Synergistic Fe,Pd diatomic sites anchored on porous nitrogen-doped carbon for efficient oxygen reduction in the entire pH range

Abstract

Diatomic catalysts (DACs) have shown great potential for the oxygen reduction reaction (ORR). However, designing highly active and durable DACs that perform efficiently across the entire pH range remains a significant challenge. In this work, we introduce a novel Fe,Pd diatomic catalyst (Fe,Pd–NC), in which Pd serves as an effective electronic modulator adjacent to Fe, supported on a porous nitrogen-doped carbon matrix.
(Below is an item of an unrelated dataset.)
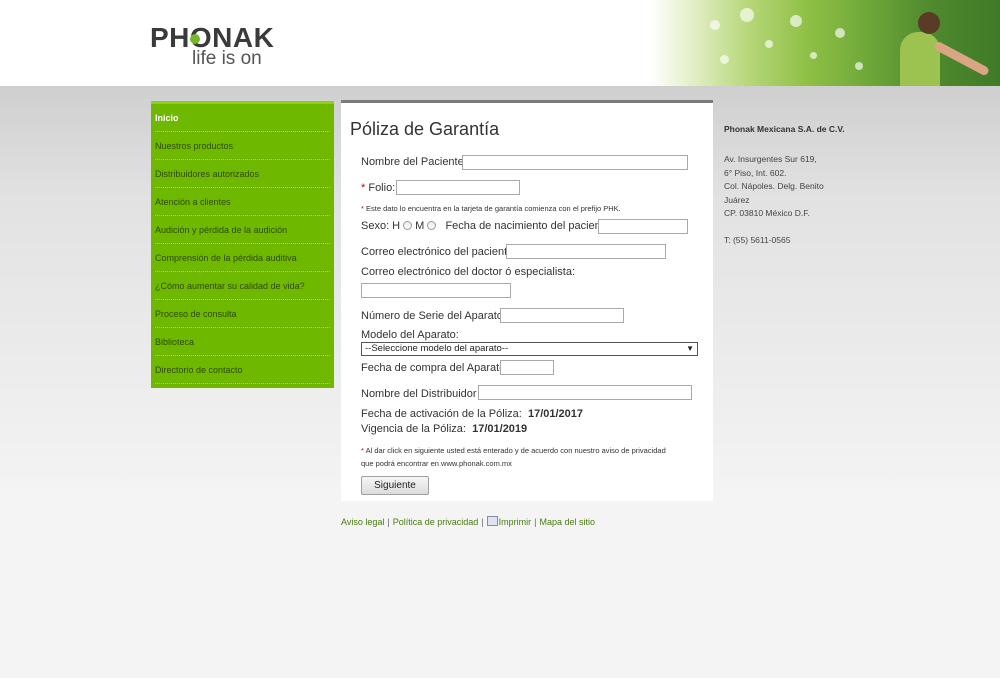 The width and height of the screenshot is (1000, 678). What do you see at coordinates (920, 59) in the screenshot?
I see `banner-person` at bounding box center [920, 59].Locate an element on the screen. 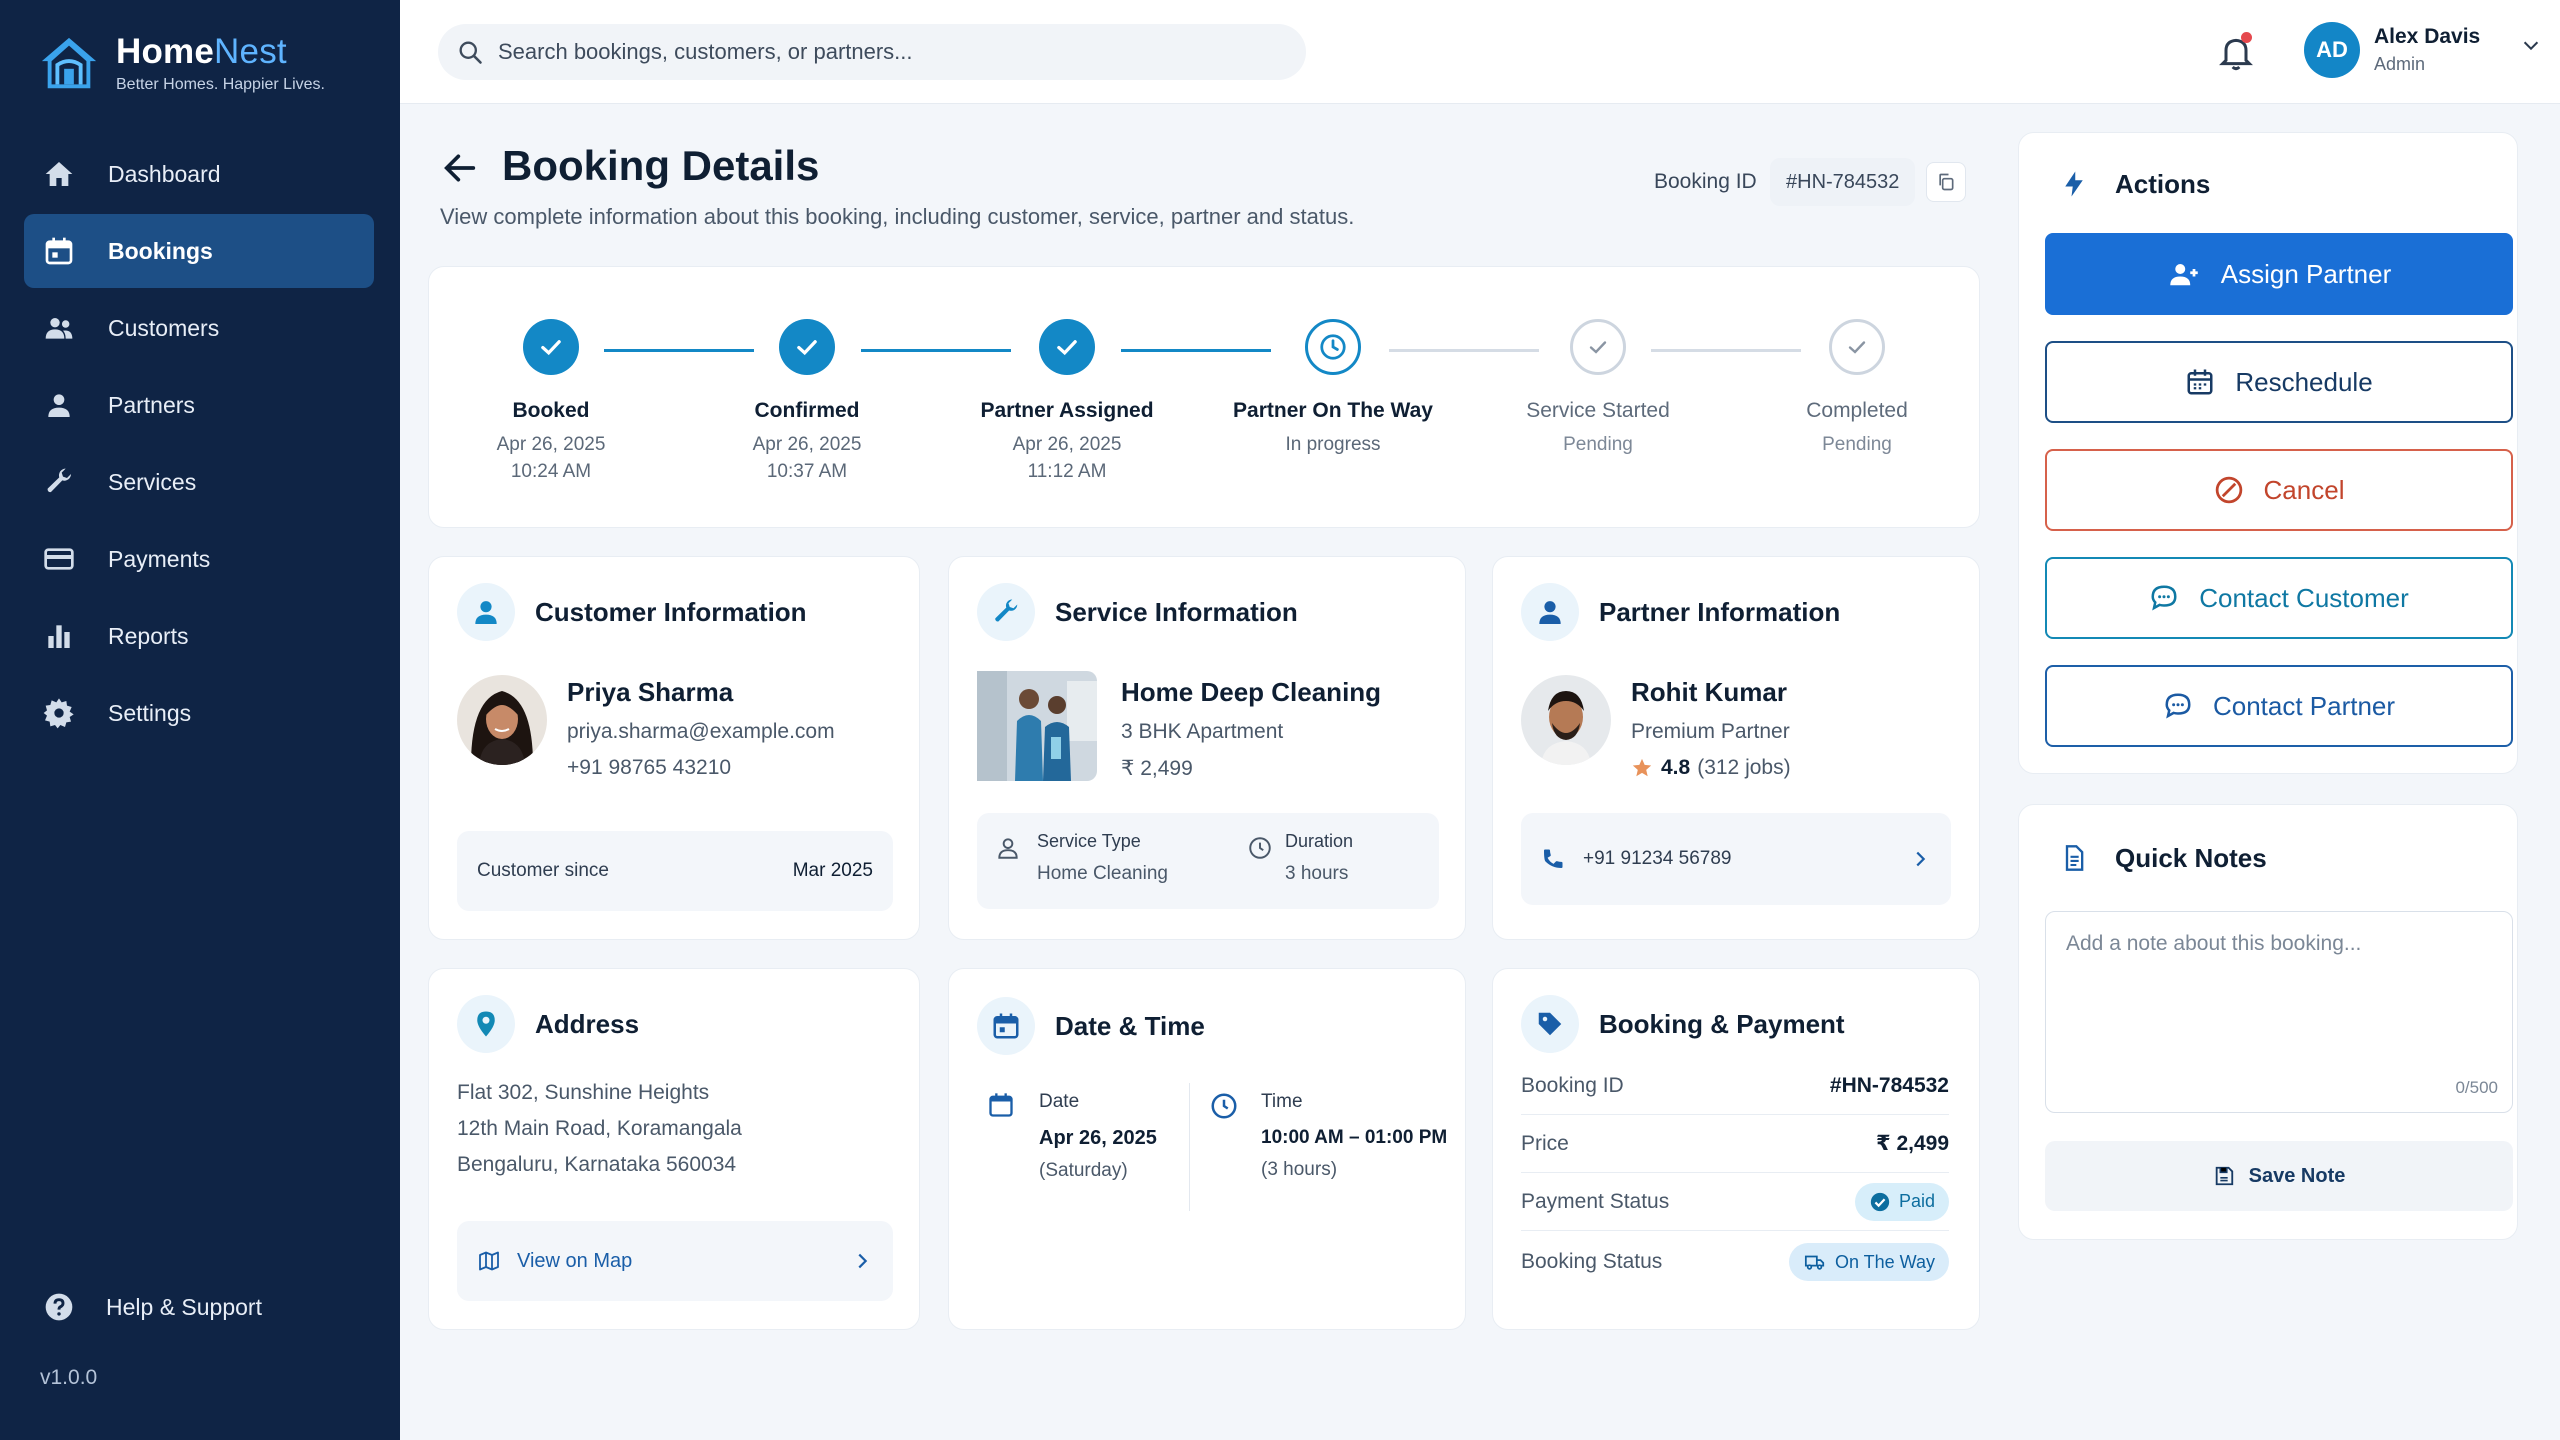 This screenshot has width=2560, height=1440. service-type-label: Service Type is located at coordinates (1089, 841).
By optimizing the electronic environment and enhancing the accessibility of Fe,Pd diatomic sites, Fe,Pd–NC demonstrates outstanding ORR activity across all pH conditions, achieving half-wave potentials of 0.884 V, 0.782 V, and 0.781 V in alkaline, neutral, and acidic media, respectively. Furthermore, Fe,Pd–NC exhibits exceptional durability across the pH spectrum. When incorporated into zinc–air batteries (ZABs) operating in alkaline and neutral electrolytes, the Fe,Pd–NC catalyst delivers superior power density, specific capacity, and long-term stability, outperforming conventional Pt/C-based ZABs. This study presents an effective design strategy for DACs with universal pH adaptability, offering promising applications in energy conversion and storage devices.